Exercise instructions -
Your answer must be the records below, printed exactly.

BEGIN

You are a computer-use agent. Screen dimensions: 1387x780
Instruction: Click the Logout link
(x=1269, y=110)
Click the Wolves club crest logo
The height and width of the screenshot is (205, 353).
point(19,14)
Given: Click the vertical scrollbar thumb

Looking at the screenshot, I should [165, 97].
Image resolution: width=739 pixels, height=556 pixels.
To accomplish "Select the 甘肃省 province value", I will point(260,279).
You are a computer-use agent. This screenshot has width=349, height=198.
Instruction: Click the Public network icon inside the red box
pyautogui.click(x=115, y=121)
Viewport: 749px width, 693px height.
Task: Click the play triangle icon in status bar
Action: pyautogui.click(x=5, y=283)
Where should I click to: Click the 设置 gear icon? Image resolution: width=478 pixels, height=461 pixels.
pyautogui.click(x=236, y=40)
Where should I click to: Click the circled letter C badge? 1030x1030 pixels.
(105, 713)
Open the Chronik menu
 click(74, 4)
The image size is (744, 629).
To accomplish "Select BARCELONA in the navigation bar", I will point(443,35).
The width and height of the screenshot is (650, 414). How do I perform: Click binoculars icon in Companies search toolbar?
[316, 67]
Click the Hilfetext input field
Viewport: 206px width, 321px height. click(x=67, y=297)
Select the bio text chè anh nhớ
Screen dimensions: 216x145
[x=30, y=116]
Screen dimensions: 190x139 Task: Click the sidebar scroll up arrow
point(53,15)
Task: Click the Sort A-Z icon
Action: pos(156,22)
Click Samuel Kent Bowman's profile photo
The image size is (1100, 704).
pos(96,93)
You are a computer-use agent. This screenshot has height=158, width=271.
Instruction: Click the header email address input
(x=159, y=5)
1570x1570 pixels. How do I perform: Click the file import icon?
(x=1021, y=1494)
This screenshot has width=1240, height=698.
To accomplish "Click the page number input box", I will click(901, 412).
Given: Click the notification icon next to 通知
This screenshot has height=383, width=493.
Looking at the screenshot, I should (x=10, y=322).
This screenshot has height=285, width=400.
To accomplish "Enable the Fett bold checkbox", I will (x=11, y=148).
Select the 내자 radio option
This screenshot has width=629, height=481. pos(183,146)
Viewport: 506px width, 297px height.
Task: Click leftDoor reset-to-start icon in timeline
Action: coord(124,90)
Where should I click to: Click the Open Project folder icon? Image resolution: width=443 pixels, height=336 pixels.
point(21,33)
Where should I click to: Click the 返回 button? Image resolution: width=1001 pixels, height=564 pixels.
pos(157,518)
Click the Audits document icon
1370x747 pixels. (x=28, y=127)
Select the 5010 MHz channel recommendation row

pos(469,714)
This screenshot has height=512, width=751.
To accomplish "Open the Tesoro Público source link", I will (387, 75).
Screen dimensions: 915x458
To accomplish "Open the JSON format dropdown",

END

Solved exercise -
You are a computer-use agent. Screen dimensions: 1387x780
Instruction: Click the Logout link
(x=1269, y=110)
Click the Wolves club crest logo
The height and width of the screenshot is (205, 353).
point(19,14)
Given: Click the vertical scrollbar thumb

Looking at the screenshot, I should [165, 97].
Image resolution: width=739 pixels, height=556 pixels.
To accomplish "Select the 甘肃省 province value", I will point(260,279).
You are a computer-use agent. This screenshot has width=349, height=198.
Instruction: Click the Public network icon inside the red box
pyautogui.click(x=115, y=121)
Viewport: 749px width, 693px height.
Task: Click the play triangle icon in status bar
Action: pyautogui.click(x=5, y=283)
Where should I click to: Click the 设置 gear icon? Image resolution: width=478 pixels, height=461 pixels.
pyautogui.click(x=236, y=40)
Where should I click to: Click the circled letter C badge? 1030x1030 pixels.
(105, 713)
Open the Chronik menu
 click(74, 4)
The image size is (744, 629).
To accomplish "Select BARCELONA in the navigation bar", I will point(443,35).
The width and height of the screenshot is (650, 414). How do I perform: Click binoculars icon in Companies search toolbar?
[316, 67]
Click the Hilfetext input field
Viewport: 206px width, 321px height. click(x=67, y=297)
Select the bio text chè anh nhớ
Screen dimensions: 216x145
[x=30, y=116]
Screen dimensions: 190x139 Task: Click the sidebar scroll up arrow
point(53,15)
Task: Click the Sort A-Z icon
Action: pos(156,22)
Click Samuel Kent Bowman's profile photo
The image size is (1100, 704).
pos(96,93)
You are a computer-use agent. This screenshot has height=158, width=271.
Instruction: Click the header email address input
(x=159, y=5)
1570x1570 pixels. How do I perform: Click the file import icon?
(x=1021, y=1494)
This screenshot has width=1240, height=698.
To accomplish "Click the page number input box", I will click(901, 412).
Given: Click the notification icon next to 通知
This screenshot has height=383, width=493.
Looking at the screenshot, I should (x=10, y=322).
This screenshot has height=285, width=400.
To accomplish "Enable the Fett bold checkbox", I will (x=11, y=148).
Select the 내자 radio option
This screenshot has width=629, height=481. pos(183,146)
Viewport: 506px width, 297px height.
Task: Click leftDoor reset-to-start icon in timeline
Action: coord(124,90)
Where should I click to: Click the Open Project folder icon? Image resolution: width=443 pixels, height=336 pixels.
point(21,33)
Where should I click to: Click the 返回 button? Image resolution: width=1001 pixels, height=564 pixels.
pos(157,518)
Click the Audits document icon
1370x747 pixels. (x=28, y=127)
Select the 5010 MHz channel recommendation row

pos(469,714)
This screenshot has height=512, width=751.
To accomplish "Open the Tesoro Público source link", I will (387, 75).
Screen dimensions: 915x458
To accomplish "Open the JSON format dropdown",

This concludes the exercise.